Adapun menurut ahli hukum abdul fickar Hadjar, meski belum
ada KUHP baru, namun telah lahir banyak UU lain yang bisa menjadi tolak ukur
kemajuan peradaban Indonesia. Seperti Korupsi, UU TPPU, UU Pornografi, UU ITE
atau UU lain, meski tak secara khusus mengatur tidak pidana tertentu, juga
sudah mengakomodir perilaku-perilaku yang berdimensi kejahatan.
“Namun demikian tentunya masih banyak tindak pidana tertentu
yang pengaturannya belum sempurna yang kemudian orang berharap akan diakomodasi
dalam KUHP yang baru,” uajar Fickar.
“Harapan adalah harapan. KUHP yang baru yang diharapkan
menjadi kondifikasi hukum pidana juga ternyata tidak mampu mengakomodir
harapan-harapan itu. Bahkan pada beberapa
hal menjadi indikator kemunduran. Misalnya dengan memasukan beberapa UU yang
bersifat luar biasa seperti tindak pidana korupsi, narkotika atau terorisme. Di
satu sisi tujuan kondifikasi tercapai di sisi lain, tapi akan mengakibatkan
tergradasinya UU menjadi UU yang bersifat biasa. Padahal penangananya harus
bersifat biasa. Padahal penangananya harus bersifat luar biasa pula, ujar
pengajar Universitas Trisakti itu.
Dalam draf RUU KUHP baru, berikut sebagaian nilai-nilai dan
pasal yang mengadopsi nuansa pidana ke-Indonesia-an :
~ Pasal Santet
Draft RUU KUHP memuat pasal santet. Yaitu barang siapa yang
mempromosikan diri bisa menyantet/memiliki ilmu gaib dapat dipidana penjara
maksimal 5 tahun penjara. Di KUHP Belanda tidak ada pasal ini.
~ Kriminalisasi LGBT
Draft RUU KUHP akan mengkriminalisasi LGBT, tanpa pandang
bulu usianya. Dalam KUHP saat ini, LGBT sesama orang dewasa legal. LGBT dinilai
bertentangan dengan nilai-nilai Pancasila.

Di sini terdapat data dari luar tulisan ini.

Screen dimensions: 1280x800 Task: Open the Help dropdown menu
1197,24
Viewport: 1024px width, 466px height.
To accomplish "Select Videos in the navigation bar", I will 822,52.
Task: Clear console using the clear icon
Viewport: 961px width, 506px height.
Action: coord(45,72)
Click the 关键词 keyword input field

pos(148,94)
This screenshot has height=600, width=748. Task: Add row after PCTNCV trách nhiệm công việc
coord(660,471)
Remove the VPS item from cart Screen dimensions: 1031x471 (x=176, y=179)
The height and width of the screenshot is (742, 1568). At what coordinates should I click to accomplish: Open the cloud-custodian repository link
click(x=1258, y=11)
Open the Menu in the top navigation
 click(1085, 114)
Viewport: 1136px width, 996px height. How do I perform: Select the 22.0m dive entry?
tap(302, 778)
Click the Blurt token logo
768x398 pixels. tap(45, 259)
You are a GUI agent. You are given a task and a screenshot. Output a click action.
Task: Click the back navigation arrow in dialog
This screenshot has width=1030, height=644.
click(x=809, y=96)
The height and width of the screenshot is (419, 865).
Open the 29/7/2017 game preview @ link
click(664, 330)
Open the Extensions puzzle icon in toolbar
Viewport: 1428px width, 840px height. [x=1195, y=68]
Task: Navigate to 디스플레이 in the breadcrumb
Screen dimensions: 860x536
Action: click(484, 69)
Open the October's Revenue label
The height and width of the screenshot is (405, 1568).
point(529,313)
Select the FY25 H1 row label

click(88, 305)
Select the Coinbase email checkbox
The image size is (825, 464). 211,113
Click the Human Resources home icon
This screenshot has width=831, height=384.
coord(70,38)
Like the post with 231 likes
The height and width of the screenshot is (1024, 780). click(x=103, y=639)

~ Kriminalisasi Kumpul Kebo
Budaya Barat, termasuk Belanda, mentelerir budaya kumpul
kebo. Dalam KUHP baru yang mengusung nilai Pancasila, akan mengkriminilasasi
orang yang hidup serumah tanpa ikatan pernikahan.
~ Kriminalisasi Free Sex
Di Eropa, lazim orang melakuakan hubungan seks suaka sama
suka tanpa ikatan pernikahan. Sehingga hal ini bukan delik pidana dan tidak
diatur dalam KUHP hal itu dinilai bertentangan dengan Pancasila dan akan diatur
dalam KUHP baru. Hal itu akan diatur sebagai delik zina.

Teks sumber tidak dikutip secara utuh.